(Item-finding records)
· · · · ·
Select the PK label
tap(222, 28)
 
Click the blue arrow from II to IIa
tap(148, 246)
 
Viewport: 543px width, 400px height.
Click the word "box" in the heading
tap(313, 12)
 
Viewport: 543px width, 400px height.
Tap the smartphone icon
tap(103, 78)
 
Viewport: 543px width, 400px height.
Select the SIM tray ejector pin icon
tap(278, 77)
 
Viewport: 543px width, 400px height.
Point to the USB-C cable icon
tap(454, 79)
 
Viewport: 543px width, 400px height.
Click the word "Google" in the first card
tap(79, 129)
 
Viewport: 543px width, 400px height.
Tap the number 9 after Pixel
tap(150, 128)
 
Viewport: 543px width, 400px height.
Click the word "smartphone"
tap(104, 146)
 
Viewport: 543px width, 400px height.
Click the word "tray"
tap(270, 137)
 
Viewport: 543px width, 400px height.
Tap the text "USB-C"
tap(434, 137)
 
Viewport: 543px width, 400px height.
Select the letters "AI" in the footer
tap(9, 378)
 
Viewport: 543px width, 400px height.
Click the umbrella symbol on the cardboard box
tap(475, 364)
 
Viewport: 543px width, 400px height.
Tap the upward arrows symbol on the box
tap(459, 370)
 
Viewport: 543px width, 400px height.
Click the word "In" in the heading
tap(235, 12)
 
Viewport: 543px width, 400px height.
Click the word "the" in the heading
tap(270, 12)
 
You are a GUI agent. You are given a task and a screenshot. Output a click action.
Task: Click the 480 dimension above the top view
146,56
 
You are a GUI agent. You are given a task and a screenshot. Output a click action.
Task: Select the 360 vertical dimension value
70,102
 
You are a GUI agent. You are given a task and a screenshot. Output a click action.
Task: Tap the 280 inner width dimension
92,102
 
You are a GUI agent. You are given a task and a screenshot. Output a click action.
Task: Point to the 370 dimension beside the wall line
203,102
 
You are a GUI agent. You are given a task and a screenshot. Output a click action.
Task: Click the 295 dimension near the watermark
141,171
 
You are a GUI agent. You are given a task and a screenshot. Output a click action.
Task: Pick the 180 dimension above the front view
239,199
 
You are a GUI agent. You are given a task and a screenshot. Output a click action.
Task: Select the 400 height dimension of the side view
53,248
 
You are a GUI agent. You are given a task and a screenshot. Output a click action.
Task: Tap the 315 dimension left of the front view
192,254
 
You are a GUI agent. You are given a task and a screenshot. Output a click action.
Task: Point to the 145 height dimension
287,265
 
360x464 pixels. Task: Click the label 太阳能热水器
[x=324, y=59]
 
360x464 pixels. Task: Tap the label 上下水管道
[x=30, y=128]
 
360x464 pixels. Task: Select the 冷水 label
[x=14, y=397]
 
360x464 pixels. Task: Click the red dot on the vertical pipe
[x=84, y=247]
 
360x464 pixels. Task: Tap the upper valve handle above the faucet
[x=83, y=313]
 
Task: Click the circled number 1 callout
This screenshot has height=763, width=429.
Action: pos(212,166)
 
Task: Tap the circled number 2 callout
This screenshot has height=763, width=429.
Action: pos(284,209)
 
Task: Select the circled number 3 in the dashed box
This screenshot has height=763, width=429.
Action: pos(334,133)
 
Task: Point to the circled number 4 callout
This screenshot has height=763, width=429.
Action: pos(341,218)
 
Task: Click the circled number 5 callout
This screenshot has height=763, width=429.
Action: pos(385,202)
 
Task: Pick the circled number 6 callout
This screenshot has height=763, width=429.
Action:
· · · · ·
» WHAT YOU ARE ASKED TO DO
Starting at the first line of the records above and ending with the line that contains "tap(270, 137)", recast each line as a string in a JSON list, leaving out blank lines.

» THE REPLY
[
  "Select the PK label",
  "tap(222, 28)",
  "Click the blue arrow from II to IIa",
  "tap(148, 246)",
  "Viewport: 543px width, 400px height.",
  "Click the word \"box\" in the heading",
  "tap(313, 12)",
  "Viewport: 543px width, 400px height.",
  "Tap the smartphone icon",
  "tap(103, 78)",
  "Viewport: 543px width, 400px height.",
  "Select the SIM tray ejector pin icon",
  "tap(278, 77)",
  "Viewport: 543px width, 400px height.",
  "Point to the USB-C cable icon",
  "tap(454, 79)",
  "Viewport: 543px width, 400px height.",
  "Click the word \"Google\" in the first card",
  "tap(79, 129)",
  "Viewport: 543px width, 400px height.",
  "Tap the number 9 after Pixel",
  "tap(150, 128)",
  "Viewport: 543px width, 400px height.",
  "Click the word \"smartphone\"",
  "tap(104, 146)",
  "Viewport: 543px width, 400px height.",
  "Click the word \"tray\"",
  "tap(270, 137)"
]